# Festplatte nur noch 32 GB?



## KempA (19. April 2012)

Hallo,

ich wollte eben meine externe Festplatte formatieren.
Eigentlich hat diese 500 GB, jetzt allerdings nur noch 31,9 
Ich hab sie glaube ich zuerst FAT32 formatiert und habs danach nochmals mit NTFS versucht, jedoch hat das bisher nichts gebracht.
Wäre super wenn ihr mir schnell helfen könntet, ich brauch die Platte heute Mittag 

Grüße!


----------



## mmayr (19. April 2012)

Hast wahrscheinlich aus Versehen eine Partition erstellt, die noch nicht zugewiesen ist! Deshalb wird der Speicher auch nicht angezeigt!

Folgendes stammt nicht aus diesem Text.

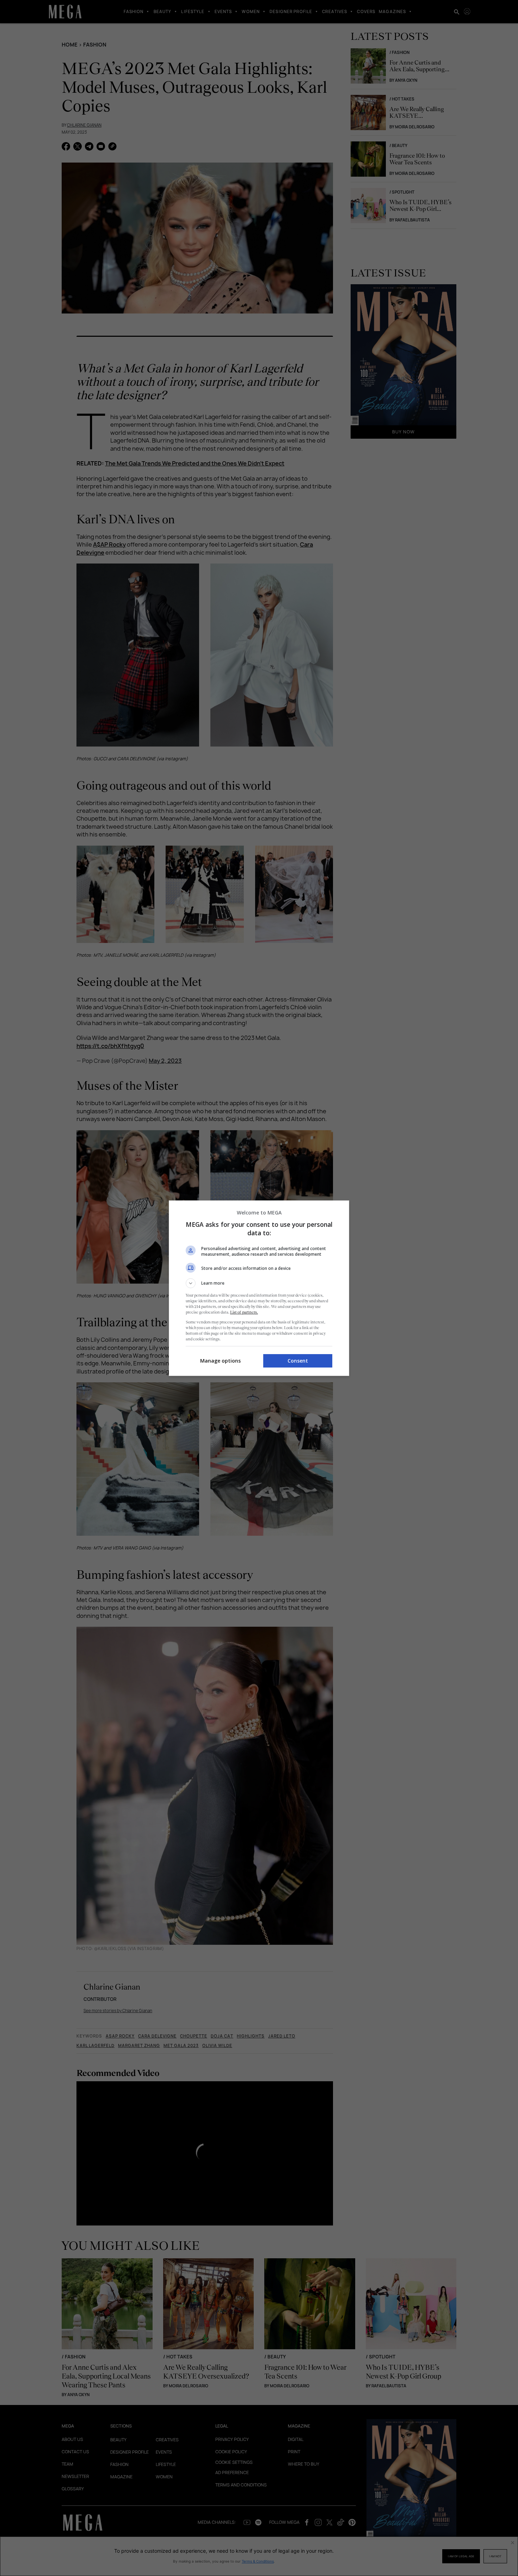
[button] (259, 1283)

Beheben könntst du das mit verschiedenen Tools, bzw. der Windows Setup DVD!


----------



## SlowRider (19. April 2012)

Kannst einiges probieren:

- Platte aus externen Gehäuse nehmen mal intern anschließen, um Gehäuse als Ursache auszuschließen
- Platte neu partitionieren, dann formatieren und auf Fehler prüfen lassen (das ganze auch am besten wenn du die Platte intern am Rechner hast)
- wenn alles nichts hilft neu kaufen


----------



## dmxforever (19. April 2012)

Guckste mal in die Datenträgerverwaltung. Vielleicht ist's wirklich eine Partitionsgeschichte. Ansonsten würde ich die Platte mal laaaaangsam formatieren.


----------



## SlowRider (19. April 2012)

mmayr schrieb:


> Hast wahrscheinlich aus Versehen eine Partition erstellt, die noch nicht zugewiesen ist! Deshalb wird der Speicher auch nicht angezeigt!
> 
> Beheben könntst du das mit verschiedenen Tools, bzw. der Windows Setup DVD!


 
Kann Windows auch so!
Bei Win7:
Systemsteuerung --> System und Sicherheit --> Verwaltung --> Computerverwaltung --> Datenspeicher --> Datenträgerverwaltung

Aber mit Tools geht es besser, probier es mal mit Partitionwizard


----------



## AnitaPosom (19. April 2012)

SlowRider schrieb:


> Kannst einiges probieren:
> 
> - Platte aus externen Gehäuse nehmen mal intern anschließen, um Gehäuse als Ursache auszuschließen
> - Platte neu partitionieren, dann formatieren und auf Fehler prüfen lassen (das ganze auch am besten wenn du die Platte intern am Rechner hast)
> - wenn alles nichts hilft neu kaufen


 


dmxforever schrieb:


> Guckste mal in die Datenträgerverwaltung. Vielleicht ist's wirklich eine Partitionsgeschichte. Ansonsten würde ich die Platte mal laaaaangsam formatieren.


 

Format C: ....


----------



## KempA (19. April 2012)

Vielen Dank für eure sehr schnelle und auch sehr erfolgreiche Hilfe 
Es war so wie ihr gesagt habt, ich hab scheinbar eine Partition erstellt.
Das ganze konnte ich dann sehr schnell über den von Slowrider erklärten Weg direkt über Windows lösen.
Nochmals vielen Dank an euch alle!

Grüße!


----------



## mmayr (19. April 2012)

Immer wieder gerne!


----------